:: ACTIVITY ::
In the copy, include every entry exactly but none of the images.

:: INPUT RECORDS ::
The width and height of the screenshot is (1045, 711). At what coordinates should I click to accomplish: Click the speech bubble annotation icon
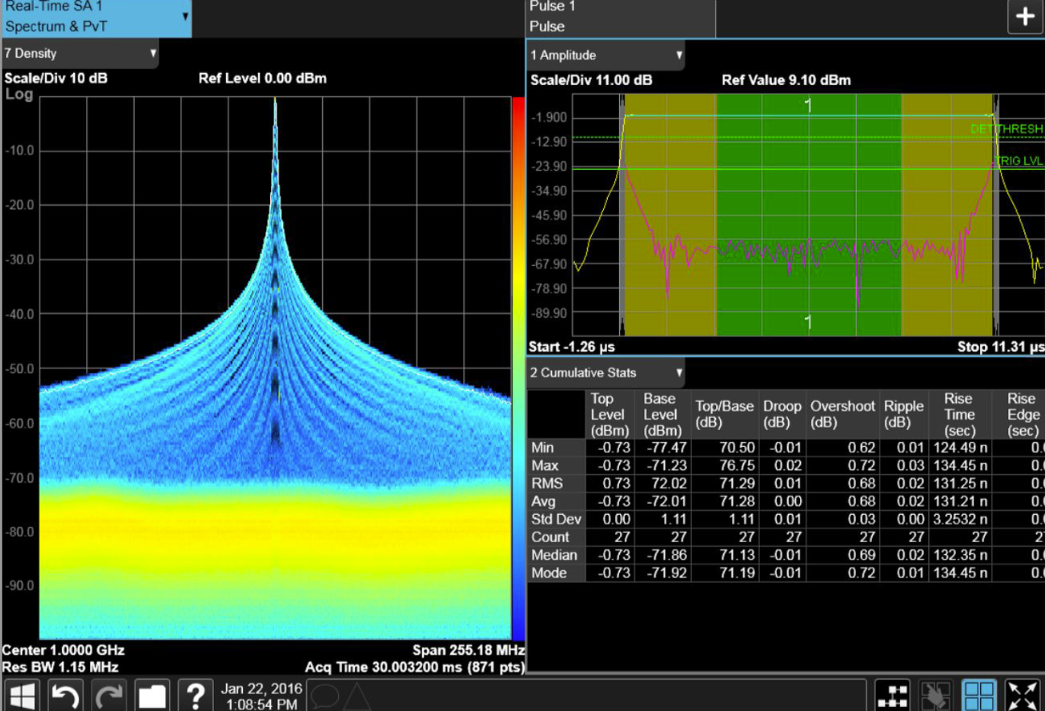pyautogui.click(x=325, y=695)
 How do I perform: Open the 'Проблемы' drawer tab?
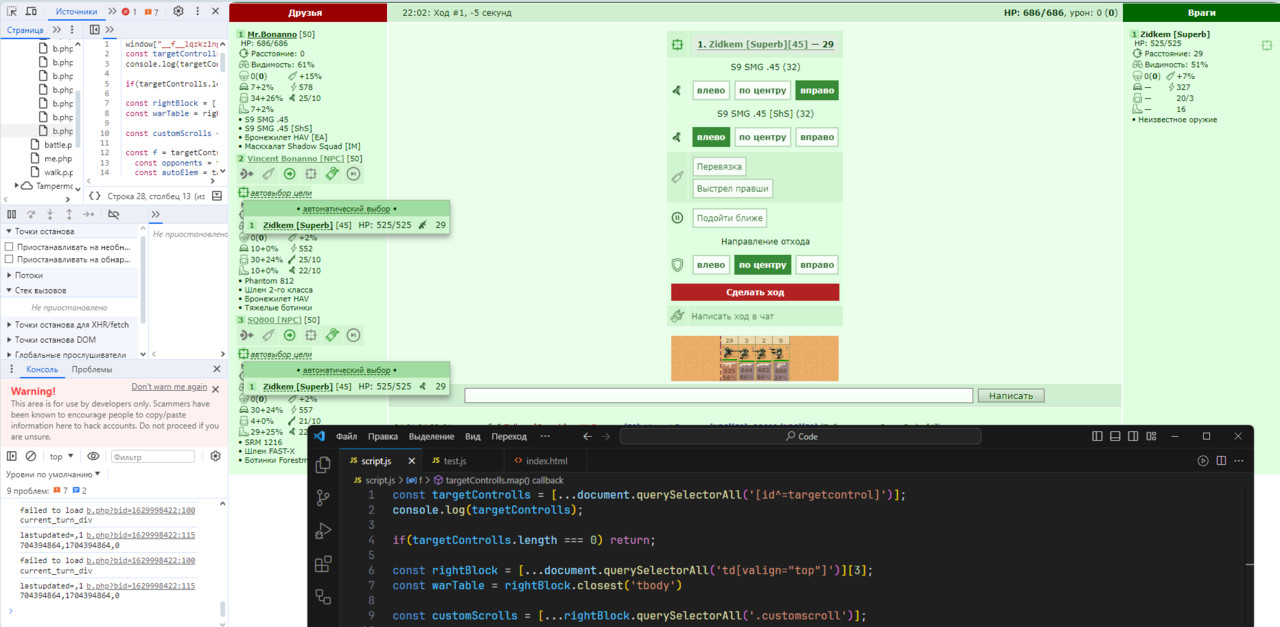[x=92, y=370]
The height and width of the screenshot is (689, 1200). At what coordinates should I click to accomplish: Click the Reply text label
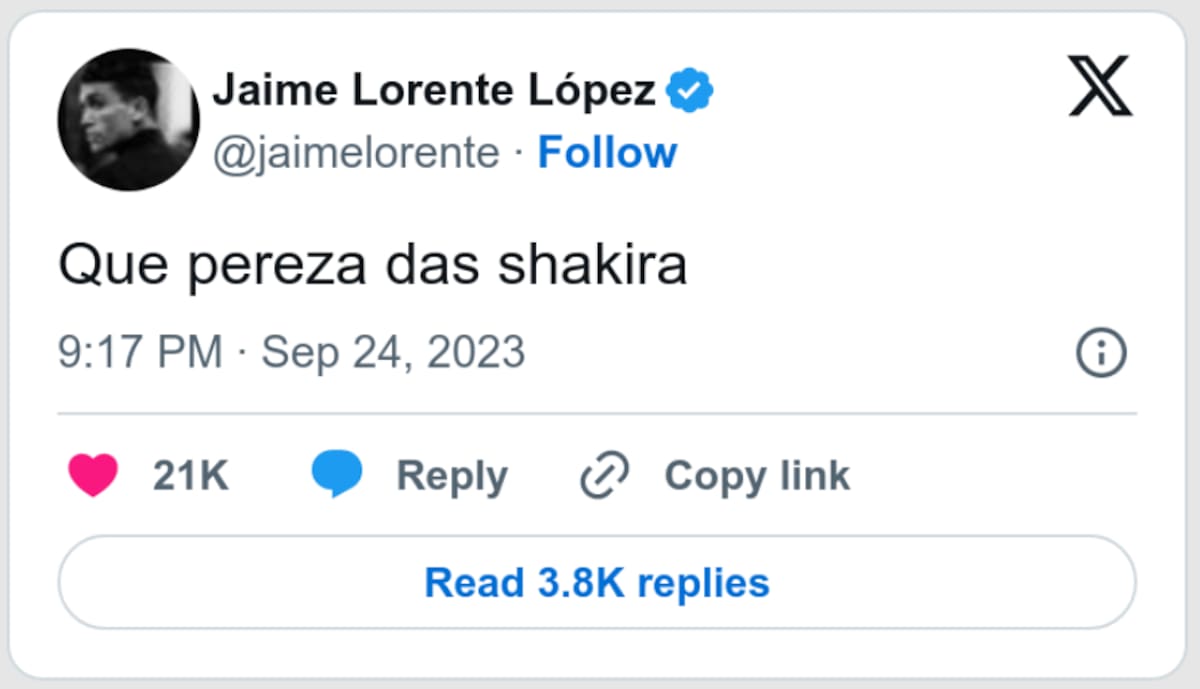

:: OUTPUT FOR THIS EXERCISE ::
The width and height of the screenshot is (1045, 711). At what coordinates should I click to accomplish: Click the speech bubble annotation icon
pyautogui.click(x=325, y=695)
 How do I perform: Open the 'Проблемы' drawer tab?
[x=92, y=370]
The height and width of the screenshot is (689, 1200). At what coordinates should I click to accomplish: Click the Reply text label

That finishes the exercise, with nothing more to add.